Task goal -
Nothing in the data may be altered; copy it all exactly.

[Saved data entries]
══════

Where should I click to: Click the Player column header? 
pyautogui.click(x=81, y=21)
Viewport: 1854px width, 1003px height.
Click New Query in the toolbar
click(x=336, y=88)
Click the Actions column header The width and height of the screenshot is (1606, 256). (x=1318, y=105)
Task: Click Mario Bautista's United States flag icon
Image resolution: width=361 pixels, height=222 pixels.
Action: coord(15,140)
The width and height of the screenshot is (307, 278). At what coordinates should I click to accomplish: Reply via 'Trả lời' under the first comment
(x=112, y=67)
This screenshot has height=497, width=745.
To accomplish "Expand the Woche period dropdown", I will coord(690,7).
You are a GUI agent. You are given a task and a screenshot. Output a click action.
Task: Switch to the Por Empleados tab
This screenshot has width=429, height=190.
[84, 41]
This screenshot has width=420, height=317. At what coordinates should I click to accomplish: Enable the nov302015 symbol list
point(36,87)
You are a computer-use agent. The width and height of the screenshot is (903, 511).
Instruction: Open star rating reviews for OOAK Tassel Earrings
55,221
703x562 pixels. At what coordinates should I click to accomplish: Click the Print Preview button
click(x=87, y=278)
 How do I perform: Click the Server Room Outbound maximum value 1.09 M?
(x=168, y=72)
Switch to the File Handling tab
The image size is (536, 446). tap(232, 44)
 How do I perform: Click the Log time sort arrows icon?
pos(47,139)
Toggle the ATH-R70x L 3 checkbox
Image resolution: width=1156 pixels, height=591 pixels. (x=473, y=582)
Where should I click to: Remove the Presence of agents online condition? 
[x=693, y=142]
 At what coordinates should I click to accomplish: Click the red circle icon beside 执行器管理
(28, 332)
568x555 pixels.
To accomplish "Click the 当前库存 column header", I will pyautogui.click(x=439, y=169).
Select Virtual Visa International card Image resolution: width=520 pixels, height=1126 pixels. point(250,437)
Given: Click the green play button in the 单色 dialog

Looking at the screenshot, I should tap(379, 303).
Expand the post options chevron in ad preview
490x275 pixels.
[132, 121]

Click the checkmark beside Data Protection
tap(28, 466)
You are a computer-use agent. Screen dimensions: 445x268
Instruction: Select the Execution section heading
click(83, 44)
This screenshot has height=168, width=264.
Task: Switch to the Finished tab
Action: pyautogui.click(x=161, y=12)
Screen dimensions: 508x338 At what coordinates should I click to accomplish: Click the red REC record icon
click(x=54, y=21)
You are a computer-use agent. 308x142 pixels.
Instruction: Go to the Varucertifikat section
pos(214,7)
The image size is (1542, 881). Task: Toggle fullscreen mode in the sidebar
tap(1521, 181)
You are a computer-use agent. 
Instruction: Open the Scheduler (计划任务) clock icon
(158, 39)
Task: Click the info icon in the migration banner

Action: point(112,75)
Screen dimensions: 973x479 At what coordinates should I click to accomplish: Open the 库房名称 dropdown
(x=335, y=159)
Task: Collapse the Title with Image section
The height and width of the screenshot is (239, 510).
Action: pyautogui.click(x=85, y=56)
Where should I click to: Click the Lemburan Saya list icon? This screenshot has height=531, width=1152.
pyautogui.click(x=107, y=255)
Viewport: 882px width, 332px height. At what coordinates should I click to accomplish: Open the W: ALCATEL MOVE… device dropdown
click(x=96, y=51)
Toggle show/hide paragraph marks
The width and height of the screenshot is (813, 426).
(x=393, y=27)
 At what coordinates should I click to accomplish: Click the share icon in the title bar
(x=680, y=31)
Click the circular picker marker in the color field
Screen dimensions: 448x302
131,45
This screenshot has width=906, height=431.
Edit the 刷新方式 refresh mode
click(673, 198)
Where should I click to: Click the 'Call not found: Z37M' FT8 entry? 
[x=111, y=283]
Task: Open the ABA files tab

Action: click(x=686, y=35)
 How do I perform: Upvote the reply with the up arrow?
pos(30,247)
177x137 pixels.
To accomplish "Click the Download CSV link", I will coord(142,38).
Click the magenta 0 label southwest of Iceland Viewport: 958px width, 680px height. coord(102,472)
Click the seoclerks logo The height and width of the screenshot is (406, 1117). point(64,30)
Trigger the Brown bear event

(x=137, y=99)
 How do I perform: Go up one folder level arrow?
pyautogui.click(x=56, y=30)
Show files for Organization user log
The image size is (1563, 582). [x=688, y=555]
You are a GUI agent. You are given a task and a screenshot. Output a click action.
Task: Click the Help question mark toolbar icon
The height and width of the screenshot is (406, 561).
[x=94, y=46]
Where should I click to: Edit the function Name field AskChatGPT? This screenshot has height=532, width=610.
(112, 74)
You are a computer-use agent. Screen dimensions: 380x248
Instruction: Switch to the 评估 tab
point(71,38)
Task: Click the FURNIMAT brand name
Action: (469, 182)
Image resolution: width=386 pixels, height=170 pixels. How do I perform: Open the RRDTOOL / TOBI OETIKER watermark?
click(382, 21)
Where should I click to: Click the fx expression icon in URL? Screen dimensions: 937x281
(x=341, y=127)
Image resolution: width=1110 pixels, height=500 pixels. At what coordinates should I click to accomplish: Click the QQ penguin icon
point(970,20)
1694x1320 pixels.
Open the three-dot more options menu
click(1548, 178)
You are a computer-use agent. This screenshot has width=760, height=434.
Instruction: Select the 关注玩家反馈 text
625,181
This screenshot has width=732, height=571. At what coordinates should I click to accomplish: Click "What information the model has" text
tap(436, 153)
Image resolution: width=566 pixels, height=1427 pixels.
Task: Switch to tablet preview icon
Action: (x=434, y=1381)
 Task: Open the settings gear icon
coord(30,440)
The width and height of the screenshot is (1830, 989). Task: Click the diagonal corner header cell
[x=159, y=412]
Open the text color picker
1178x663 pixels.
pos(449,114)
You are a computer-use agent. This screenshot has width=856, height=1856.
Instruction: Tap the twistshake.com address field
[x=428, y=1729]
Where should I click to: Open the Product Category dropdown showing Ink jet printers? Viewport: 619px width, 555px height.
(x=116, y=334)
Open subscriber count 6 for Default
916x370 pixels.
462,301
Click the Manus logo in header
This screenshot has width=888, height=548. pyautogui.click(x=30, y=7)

══════

Exercise result -
Where should I click to: Click the Player column header? 
pyautogui.click(x=81, y=21)
Viewport: 1854px width, 1003px height.
Click New Query in the toolbar
click(x=336, y=88)
Click the Actions column header The width and height of the screenshot is (1606, 256). (x=1318, y=105)
Task: Click Mario Bautista's United States flag icon
Image resolution: width=361 pixels, height=222 pixels.
Action: coord(15,140)
The width and height of the screenshot is (307, 278). At what coordinates should I click to accomplish: Reply via 'Trả lời' under the first comment
(x=112, y=67)
This screenshot has height=497, width=745.
To accomplish "Expand the Woche period dropdown", I will coord(690,7).
You are a GUI agent. You are given a task and a screenshot. Output a click action.
Task: Switch to the Por Empleados tab
This screenshot has width=429, height=190.
[84, 41]
This screenshot has width=420, height=317. At what coordinates should I click to accomplish: Enable the nov302015 symbol list
point(36,87)
You are a computer-use agent. The width and height of the screenshot is (903, 511).
Instruction: Open star rating reviews for OOAK Tassel Earrings
55,221
703x562 pixels. At what coordinates should I click to accomplish: Click the Print Preview button
click(x=87, y=278)
 How do I perform: Click the Server Room Outbound maximum value 1.09 M?
(x=168, y=72)
Switch to the File Handling tab
The image size is (536, 446). tap(232, 44)
 How do I perform: Click the Log time sort arrows icon?
pos(47,139)
Toggle the ATH-R70x L 3 checkbox
Image resolution: width=1156 pixels, height=591 pixels. (x=473, y=582)
Where should I click to: Remove the Presence of agents online condition? 
[x=693, y=142]
 At what coordinates should I click to accomplish: Click the red circle icon beside 执行器管理
(28, 332)
568x555 pixels.
To accomplish "Click the 当前库存 column header", I will pyautogui.click(x=439, y=169).
Select Virtual Visa International card Image resolution: width=520 pixels, height=1126 pixels. point(250,437)
Given: Click the green play button in the 单色 dialog

Looking at the screenshot, I should tap(379, 303).
Expand the post options chevron in ad preview
490x275 pixels.
[132, 121]

Click the checkmark beside Data Protection
tap(28, 466)
You are a computer-use agent. Screen dimensions: 445x268
Instruction: Select the Execution section heading
click(83, 44)
This screenshot has height=168, width=264.
Task: Switch to the Finished tab
Action: pyautogui.click(x=161, y=12)
Screen dimensions: 508x338 At what coordinates should I click to accomplish: Click the red REC record icon
click(x=54, y=21)
You are a computer-use agent. 308x142 pixels.
Instruction: Go to the Varucertifikat section
pos(214,7)
The image size is (1542, 881). Task: Toggle fullscreen mode in the sidebar
tap(1521, 181)
You are a computer-use agent. 
Instruction: Open the Scheduler (计划任务) clock icon
(158, 39)
Task: Click the info icon in the migration banner

Action: point(112,75)
Screen dimensions: 973x479 At what coordinates should I click to accomplish: Open the 库房名称 dropdown
(x=335, y=159)
Task: Collapse the Title with Image section
The height and width of the screenshot is (239, 510).
Action: pyautogui.click(x=85, y=56)
Where should I click to: Click the Lemburan Saya list icon? This screenshot has height=531, width=1152.
pyautogui.click(x=107, y=255)
Viewport: 882px width, 332px height. At what coordinates should I click to accomplish: Open the W: ALCATEL MOVE… device dropdown
click(x=96, y=51)
Toggle show/hide paragraph marks
The width and height of the screenshot is (813, 426).
(x=393, y=27)
 At what coordinates should I click to accomplish: Click the share icon in the title bar
(x=680, y=31)
Click the circular picker marker in the color field
Screen dimensions: 448x302
131,45
This screenshot has width=906, height=431.
Edit the 刷新方式 refresh mode
click(673, 198)
Where should I click to: Click the 'Call not found: Z37M' FT8 entry? 
[x=111, y=283]
Task: Open the ABA files tab

Action: click(x=686, y=35)
 How do I perform: Upvote the reply with the up arrow?
pos(30,247)
177x137 pixels.
To accomplish "Click the Download CSV link", I will coord(142,38).
Click the magenta 0 label southwest of Iceland Viewport: 958px width, 680px height. coord(102,472)
Click the seoclerks logo The height and width of the screenshot is (406, 1117). point(64,30)
Trigger the Brown bear event

(x=137, y=99)
 How do I perform: Go up one folder level arrow?
pyautogui.click(x=56, y=30)
Show files for Organization user log
The image size is (1563, 582). [x=688, y=555]
You are a GUI agent. You are given a task and a screenshot. Output a click action.
Task: Click the Help question mark toolbar icon
The height and width of the screenshot is (406, 561).
[x=94, y=46]
Where should I click to: Edit the function Name field AskChatGPT? This screenshot has height=532, width=610.
(112, 74)
You are a computer-use agent. Screen dimensions: 380x248
Instruction: Switch to the 评估 tab
point(71,38)
Task: Click the FURNIMAT brand name
Action: (469, 182)
Image resolution: width=386 pixels, height=170 pixels. How do I perform: Open the RRDTOOL / TOBI OETIKER watermark?
click(382, 21)
Where should I click to: Click the fx expression icon in URL? Screen dimensions: 937x281
(x=341, y=127)
Image resolution: width=1110 pixels, height=500 pixels. At what coordinates should I click to accomplish: Click the QQ penguin icon
point(970,20)
1694x1320 pixels.
Open the three-dot more options menu
click(1548, 178)
You are a computer-use agent. This screenshot has width=760, height=434.
Instruction: Select the 关注玩家反馈 text
625,181
This screenshot has width=732, height=571. At what coordinates should I click to accomplish: Click "What information the model has" text
tap(436, 153)
Image resolution: width=566 pixels, height=1427 pixels.
Task: Switch to tablet preview icon
Action: (x=434, y=1381)
 Task: Open the settings gear icon
coord(30,440)
The width and height of the screenshot is (1830, 989). Task: Click the diagonal corner header cell
[x=159, y=412]
Open the text color picker
1178x663 pixels.
pos(449,114)
You are a computer-use agent. This screenshot has width=856, height=1856.
Instruction: Tap the twistshake.com address field
[x=428, y=1729]
Where should I click to: Open the Product Category dropdown showing Ink jet printers? Viewport: 619px width, 555px height.
(x=116, y=334)
Open subscriber count 6 for Default
916x370 pixels.
462,301
Click the Manus logo in header
This screenshot has width=888, height=548. pyautogui.click(x=30, y=7)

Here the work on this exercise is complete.